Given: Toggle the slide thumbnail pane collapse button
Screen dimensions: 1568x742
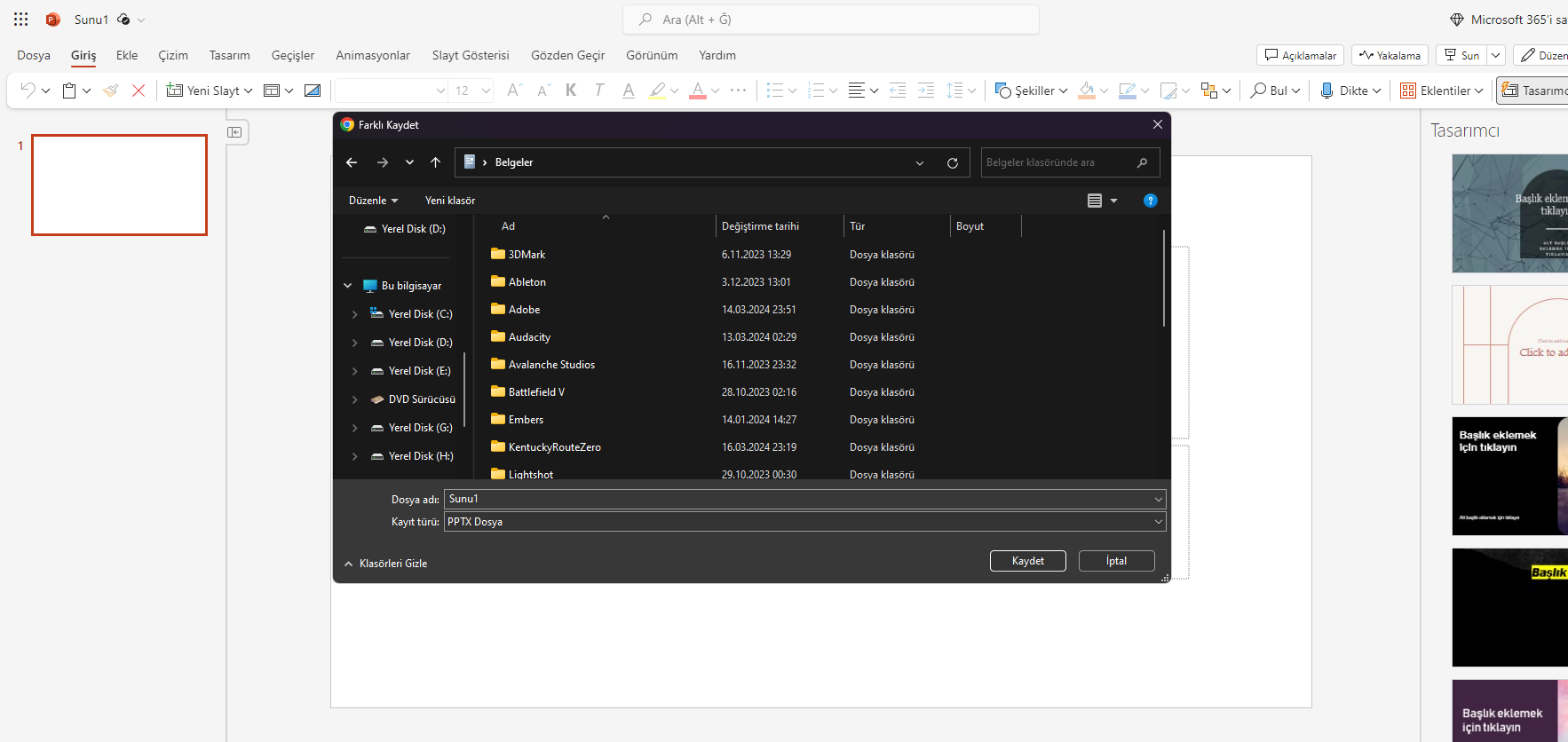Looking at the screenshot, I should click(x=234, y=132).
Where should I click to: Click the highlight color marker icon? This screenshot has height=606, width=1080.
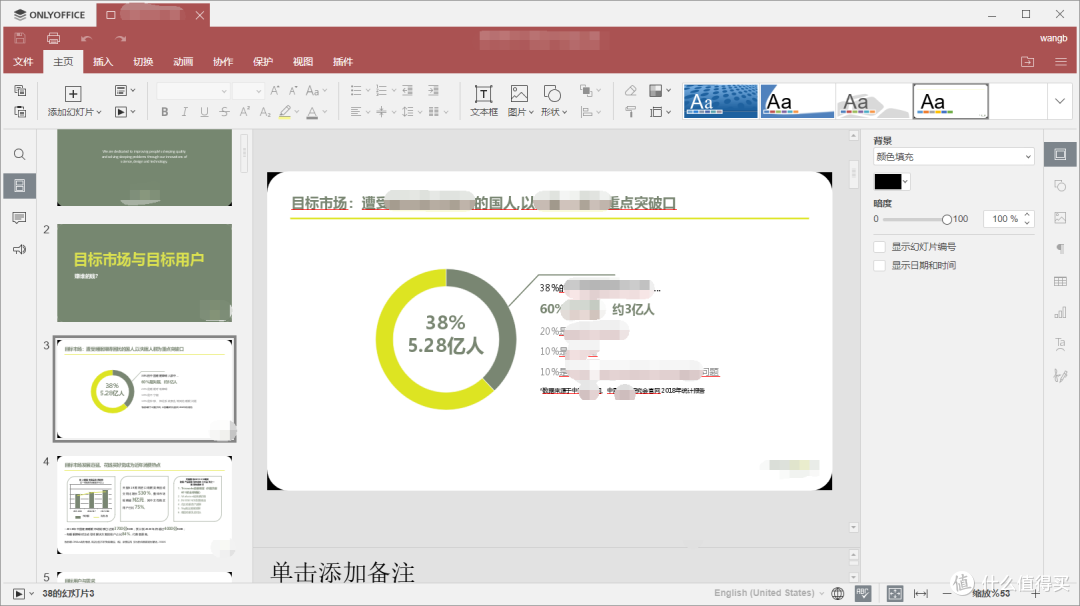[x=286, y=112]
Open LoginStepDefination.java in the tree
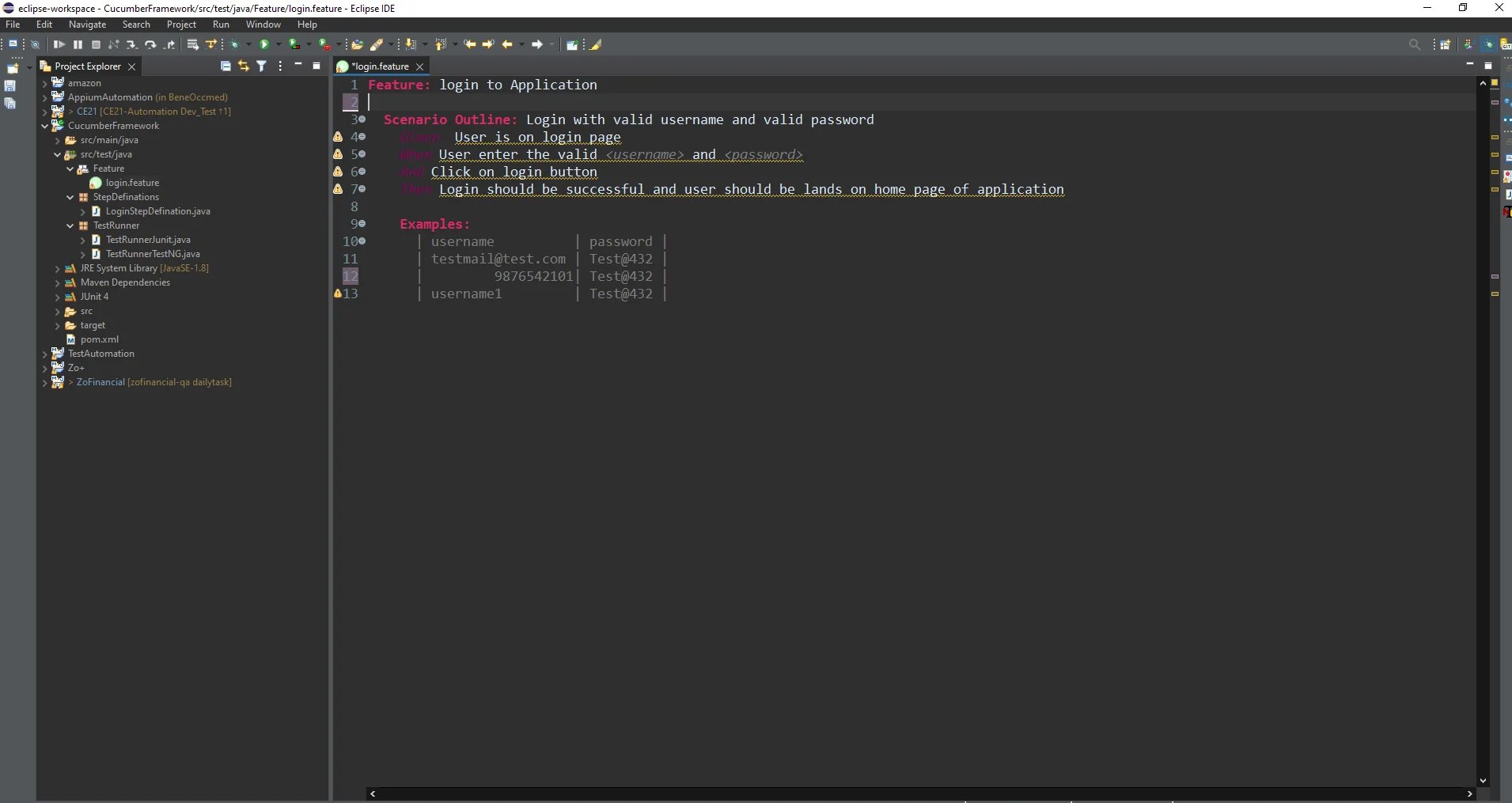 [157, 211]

**TASK DIRECTIONS**
All lines from the one containing "Screen dimensions: 1568x742" through the end of the entries above must be given again exactly, with every picture omitted.

**TASK SOLUTION**
Screen dimensions: 1568x742
Looking at the screenshot, I should click(x=234, y=132).
Where should I click to: Click the highlight color marker icon? This screenshot has height=606, width=1080.
[x=286, y=112]
Open LoginStepDefination.java in the tree
 [157, 211]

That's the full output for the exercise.